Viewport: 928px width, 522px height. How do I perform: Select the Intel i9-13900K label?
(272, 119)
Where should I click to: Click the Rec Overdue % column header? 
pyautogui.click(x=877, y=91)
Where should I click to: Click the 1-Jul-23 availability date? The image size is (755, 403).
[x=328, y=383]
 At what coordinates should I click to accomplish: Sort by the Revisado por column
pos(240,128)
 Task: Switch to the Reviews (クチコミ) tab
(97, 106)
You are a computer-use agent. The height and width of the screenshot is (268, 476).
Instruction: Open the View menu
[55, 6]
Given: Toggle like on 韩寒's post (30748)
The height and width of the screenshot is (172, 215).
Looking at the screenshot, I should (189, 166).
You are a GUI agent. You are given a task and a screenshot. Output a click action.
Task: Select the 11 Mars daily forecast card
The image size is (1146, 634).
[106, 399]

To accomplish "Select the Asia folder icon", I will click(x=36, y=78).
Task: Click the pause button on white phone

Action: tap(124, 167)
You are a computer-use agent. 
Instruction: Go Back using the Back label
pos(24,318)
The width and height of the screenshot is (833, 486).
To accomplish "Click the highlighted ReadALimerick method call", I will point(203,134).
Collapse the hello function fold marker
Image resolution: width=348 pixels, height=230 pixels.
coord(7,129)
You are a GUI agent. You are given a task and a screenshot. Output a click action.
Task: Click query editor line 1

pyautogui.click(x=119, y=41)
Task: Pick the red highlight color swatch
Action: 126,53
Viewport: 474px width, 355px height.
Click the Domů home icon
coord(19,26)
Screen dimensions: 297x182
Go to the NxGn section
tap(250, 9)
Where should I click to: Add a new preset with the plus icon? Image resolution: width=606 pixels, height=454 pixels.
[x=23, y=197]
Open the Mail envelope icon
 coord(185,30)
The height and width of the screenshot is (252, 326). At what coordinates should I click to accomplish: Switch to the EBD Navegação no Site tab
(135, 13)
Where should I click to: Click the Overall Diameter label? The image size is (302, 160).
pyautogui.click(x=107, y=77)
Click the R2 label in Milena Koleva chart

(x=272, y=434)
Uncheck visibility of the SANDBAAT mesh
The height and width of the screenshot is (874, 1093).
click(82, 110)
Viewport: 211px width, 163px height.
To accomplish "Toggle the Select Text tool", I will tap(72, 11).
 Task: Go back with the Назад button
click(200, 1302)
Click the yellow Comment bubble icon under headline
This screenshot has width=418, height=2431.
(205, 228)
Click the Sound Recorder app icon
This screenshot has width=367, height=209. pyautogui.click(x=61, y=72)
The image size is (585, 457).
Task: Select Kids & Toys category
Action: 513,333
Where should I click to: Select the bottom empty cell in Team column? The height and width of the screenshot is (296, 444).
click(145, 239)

________________________

Scan the data above for the string "agent". Copy every line in which it appears.

You are a computer-use agent. The height and width of the screenshot is (268, 476).
You are a GUI agent. You are given a task and a screenshot. Output a click action.
You are a computer-use agent. 
You are a GUI agent. You are given a task and a screenshot. Output a click action.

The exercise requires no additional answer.